Yup, that’s basically what it is. Free. The Federal Reserve has dropped the Prime Lending rate to 0% – 25%. That’s basically free to borrow money.
Not money that you and me can borrow, but banks and other financial institutions. They borrow from the Fed and then loan it to people like us. The Fed raises and lowers rates in order to control the money supply and this lowering is their further attempt to boost the economy.
But it’s not working. Markets are still down, companies are still laying off employees and slashing salaries. Dogs and cats living together. It’s the end of the world!
Okay, no, it’s not the end of the world. It might be the end of the world as we know it, though. Banking and financial institutions are being shaken up enough that the fallout and resulting social, legal, governing and financial changes may be so great that it’s possible that we won’t see the prosperous conditions, like we saw in the middle of this decade, again in our lifetimes.
But, that’s the future and no one can foretell the future, so let’s concern ourselves with what’s happening right now.

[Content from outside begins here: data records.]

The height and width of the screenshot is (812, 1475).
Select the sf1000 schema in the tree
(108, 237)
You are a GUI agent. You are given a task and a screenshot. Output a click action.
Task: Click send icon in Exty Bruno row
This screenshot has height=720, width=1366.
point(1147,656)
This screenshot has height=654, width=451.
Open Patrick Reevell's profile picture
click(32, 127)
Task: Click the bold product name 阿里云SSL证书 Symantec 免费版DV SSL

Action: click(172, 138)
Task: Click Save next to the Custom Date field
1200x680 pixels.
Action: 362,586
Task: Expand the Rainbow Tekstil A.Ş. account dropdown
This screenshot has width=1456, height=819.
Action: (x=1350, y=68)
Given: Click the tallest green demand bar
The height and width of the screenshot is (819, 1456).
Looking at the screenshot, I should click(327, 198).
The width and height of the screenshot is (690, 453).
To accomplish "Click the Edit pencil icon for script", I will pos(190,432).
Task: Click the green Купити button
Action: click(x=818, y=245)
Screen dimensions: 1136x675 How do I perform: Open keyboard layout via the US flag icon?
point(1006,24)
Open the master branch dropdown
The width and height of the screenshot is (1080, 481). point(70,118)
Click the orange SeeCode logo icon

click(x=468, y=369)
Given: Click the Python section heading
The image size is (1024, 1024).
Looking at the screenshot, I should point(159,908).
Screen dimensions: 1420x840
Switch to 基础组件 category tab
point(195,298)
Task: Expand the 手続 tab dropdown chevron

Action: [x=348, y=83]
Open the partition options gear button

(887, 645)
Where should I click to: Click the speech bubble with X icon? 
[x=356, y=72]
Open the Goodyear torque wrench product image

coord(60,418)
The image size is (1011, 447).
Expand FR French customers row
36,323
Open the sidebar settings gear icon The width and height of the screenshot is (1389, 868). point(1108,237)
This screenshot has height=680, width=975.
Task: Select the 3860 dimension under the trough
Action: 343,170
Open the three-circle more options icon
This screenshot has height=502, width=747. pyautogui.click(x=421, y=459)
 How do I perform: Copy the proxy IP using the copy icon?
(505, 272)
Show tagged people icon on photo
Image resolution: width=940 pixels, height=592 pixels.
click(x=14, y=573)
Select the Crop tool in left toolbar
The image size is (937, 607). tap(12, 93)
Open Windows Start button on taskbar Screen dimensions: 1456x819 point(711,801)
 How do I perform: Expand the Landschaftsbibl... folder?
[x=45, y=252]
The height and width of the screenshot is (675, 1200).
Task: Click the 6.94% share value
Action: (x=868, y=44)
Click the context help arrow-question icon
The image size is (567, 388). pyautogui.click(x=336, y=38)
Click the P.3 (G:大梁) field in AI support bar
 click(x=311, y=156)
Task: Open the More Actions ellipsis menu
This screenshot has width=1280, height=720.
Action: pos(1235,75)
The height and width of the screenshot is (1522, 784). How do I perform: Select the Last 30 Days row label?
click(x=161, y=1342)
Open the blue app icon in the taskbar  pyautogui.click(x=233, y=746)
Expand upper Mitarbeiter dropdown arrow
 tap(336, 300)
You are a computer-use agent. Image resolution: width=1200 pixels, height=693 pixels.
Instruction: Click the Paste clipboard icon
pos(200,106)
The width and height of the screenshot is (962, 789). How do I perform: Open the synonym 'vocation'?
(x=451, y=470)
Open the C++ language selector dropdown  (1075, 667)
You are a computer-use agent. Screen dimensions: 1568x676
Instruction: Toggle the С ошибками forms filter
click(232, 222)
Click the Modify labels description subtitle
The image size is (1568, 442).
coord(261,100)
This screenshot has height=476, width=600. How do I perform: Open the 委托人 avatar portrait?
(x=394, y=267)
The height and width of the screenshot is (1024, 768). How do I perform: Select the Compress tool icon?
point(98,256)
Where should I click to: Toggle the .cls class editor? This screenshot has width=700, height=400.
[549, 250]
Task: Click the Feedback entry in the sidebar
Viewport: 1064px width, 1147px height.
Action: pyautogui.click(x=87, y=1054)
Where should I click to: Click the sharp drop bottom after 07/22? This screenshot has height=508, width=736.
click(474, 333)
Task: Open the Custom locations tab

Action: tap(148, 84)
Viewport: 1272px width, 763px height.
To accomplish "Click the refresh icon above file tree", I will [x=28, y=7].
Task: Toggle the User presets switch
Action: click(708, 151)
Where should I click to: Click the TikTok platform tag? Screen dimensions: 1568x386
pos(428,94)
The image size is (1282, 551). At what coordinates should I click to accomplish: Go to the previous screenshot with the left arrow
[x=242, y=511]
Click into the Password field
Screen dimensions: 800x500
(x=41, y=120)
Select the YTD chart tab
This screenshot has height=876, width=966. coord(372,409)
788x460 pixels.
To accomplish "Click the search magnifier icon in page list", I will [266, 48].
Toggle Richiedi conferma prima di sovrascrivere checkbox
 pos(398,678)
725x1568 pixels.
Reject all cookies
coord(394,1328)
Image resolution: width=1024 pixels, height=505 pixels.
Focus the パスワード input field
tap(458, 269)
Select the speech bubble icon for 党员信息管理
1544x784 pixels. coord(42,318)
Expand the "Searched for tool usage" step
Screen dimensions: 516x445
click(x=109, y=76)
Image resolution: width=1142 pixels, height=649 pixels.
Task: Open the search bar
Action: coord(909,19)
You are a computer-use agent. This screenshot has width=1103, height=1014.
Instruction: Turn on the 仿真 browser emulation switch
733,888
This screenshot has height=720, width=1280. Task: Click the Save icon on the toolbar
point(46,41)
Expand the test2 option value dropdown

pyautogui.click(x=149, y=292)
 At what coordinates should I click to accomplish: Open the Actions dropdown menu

Right now, we are in a slight deflationary period. That means that the prices of some things are going down. Most prominently are energy costs, specifically gasoline and diesel. We’re also seeing huge cuts in prices on retail goods as stores are trying to lure more customers in order to keep the revenue stream coming in. All bets are that this will not last, as the pressure of inflation starts to take over (all those trillions of dollars that they’ve been printing up will cause inflation, if not hyperinflation).
Take advantage of the lower prices and do what you can to increase your supplies. No one knows how much time we have, but everyone seems to think that next year is going to be really bad.
There are a few categories that are not in a deflationary period: Guns, Ammo, Gold and Silver. These items are going up because of the current demand.